24Cette production intracellulaire de polyesters par les bactéries est la résultante de conditions de stress imposées à la bactérie, de manière générale lorsqu’un élément nécessaire à sa croissance devient limitant. L’absence de composés azotés est souvent la cause de cette accumulation de molécules de réserve mais d’autres éléments comme les sulfates, phosphates ou même certaines vitamines ou oligo-éléments peuvent favoriser cette synthèse intracellulaire. La nature chimique des polyesters est directement liée à celle de la source de carbone prédominante. En jouant sur les sources de carbone, il peut alors être possible de favoriser la synthèse de polyesters à courte chaîne (poly beta hydroxybutyrate C4, poly beta hydroxyvalerate C5) ou longue chaîne ( poly beta hydroxydécanoate C10 et +) , saturées, insaturées ou ramifiées et parfois halogénées . De la nature de ces unités répétitives dépendra les propriétés physico-chimiques de ces polyesters biodégradables et par voie de conséquence leurs applications. Les premières études réalisées sur les écosystèmes hydrothermaux ont permis de démontrer la présence in situ de polyhydroxyalcanoates intéressants (Guezennec et al.,..1998). Les études se poursuivent actuellement pour identifier les microorganismes producteurs et en étudier les potentialités en termes d’exploitation biotechnologique.

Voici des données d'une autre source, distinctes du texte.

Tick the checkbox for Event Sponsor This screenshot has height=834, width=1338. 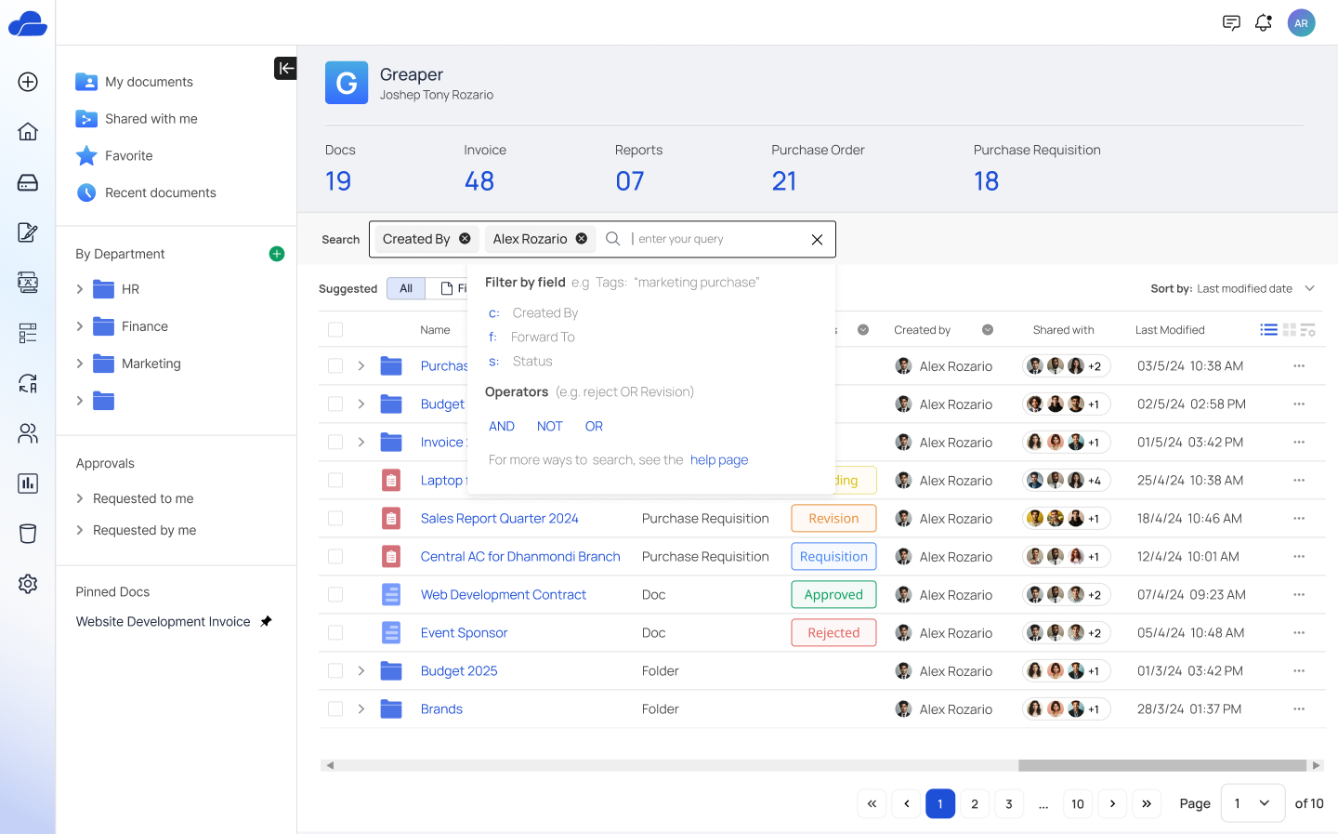(x=335, y=633)
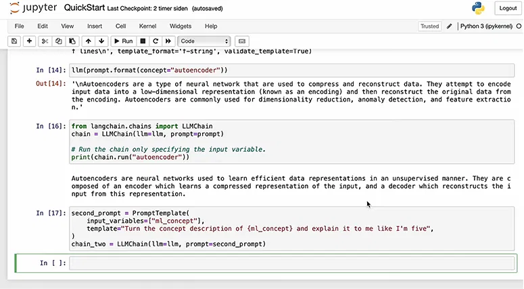524x289 pixels.
Task: Open the Widgets menu
Action: 181,26
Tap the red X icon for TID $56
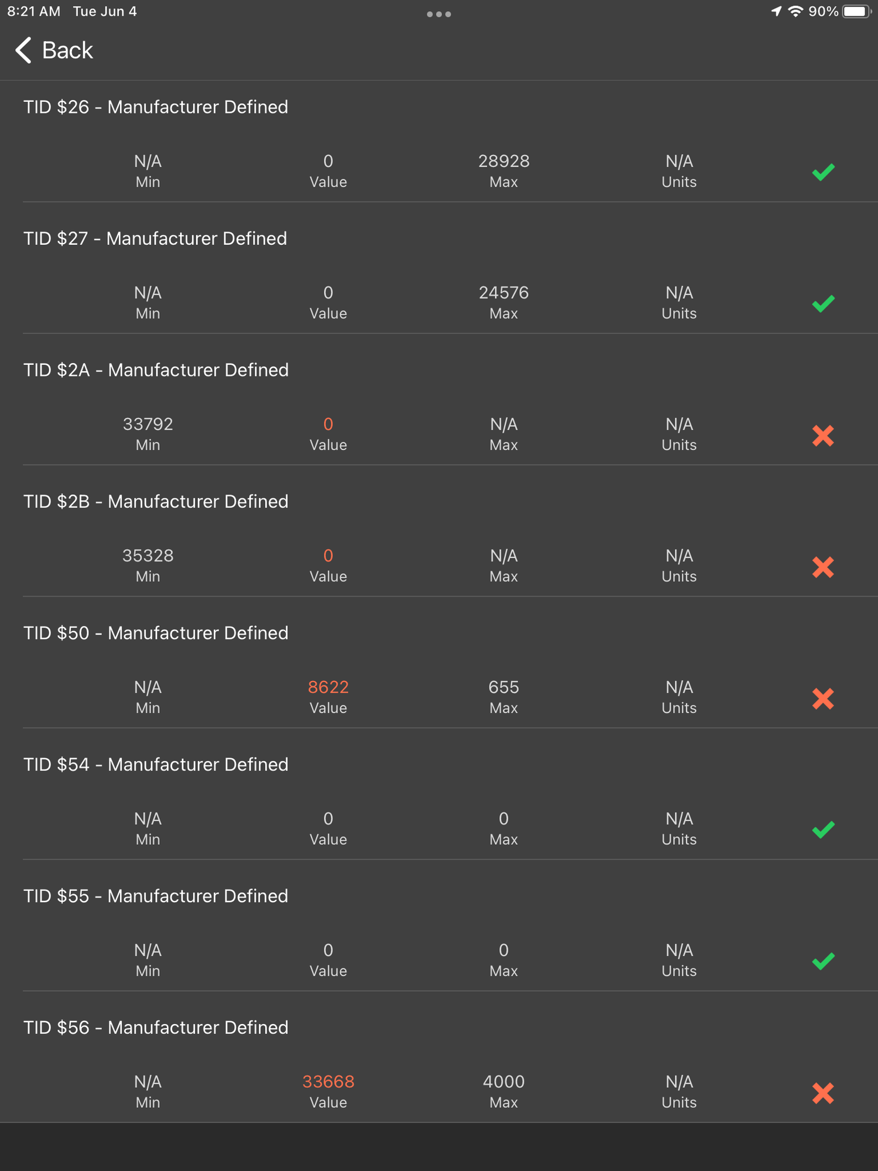 pos(823,1092)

25D’autres molécules mériteraient également une attention particulière comme les lipides membranaires et plus particulièrement de lipides d ‘archae, ces éthers de glycérol présentant de fortes similitudes de structure avec des molécules à usage anti-cancéreux.
26De nombreuses études s’accordent sur le fait que la contribution des microorganismes marins à la découverte de nouveaux composés notamment bioactifs ira croissante. En ce sens la connaissance des écosytèmes atypiques et des microorganismes associés à de tels environnements est porteuse d’espoirs quant à la découverte de nouvelles molécules. C’est que vient de démontrer près de 15 années d’études sur les environnements hydrothermaux mais qui a vu également confirmation dans l’exploration d’autres milieux extrêmes.
27Jean Guezennec est responsable du Programme de Valorisation des Ressources Biologiques à l’Ifremer, du laboratoire de Biotechnologies et Molécules Marines de l’Ifremer (Brest/Nantes) et il est président du Groupe Français des Glucides. Le Laboratoire de Biotechnologies et Molécules Marines s’est donné comme objectifs la découverte, la caractérisation et la valorisation de molécules innovantes secrétées, dans des conditions de laboratoire, par des microorganismes issus d’écosystèmes atypiques. Ces écosystèmes incluent les sources hydrothermales mais également les écosystèmes de l’Antarctique et d’atolls du Pacifique Sud. Ces études portent à la fois sur les métabolites secondaires et les polymères bactériens incluant notamment les exopolysaccharides et les poly beta hydroxyalcanoates (PHA ou polyesters biodégradables). Les champs d’applications de ces molécules se situent au niveau des domaines de la cosmétologie, de la chimie, de l’environnement mais également et surtout dans les domaines de la santé.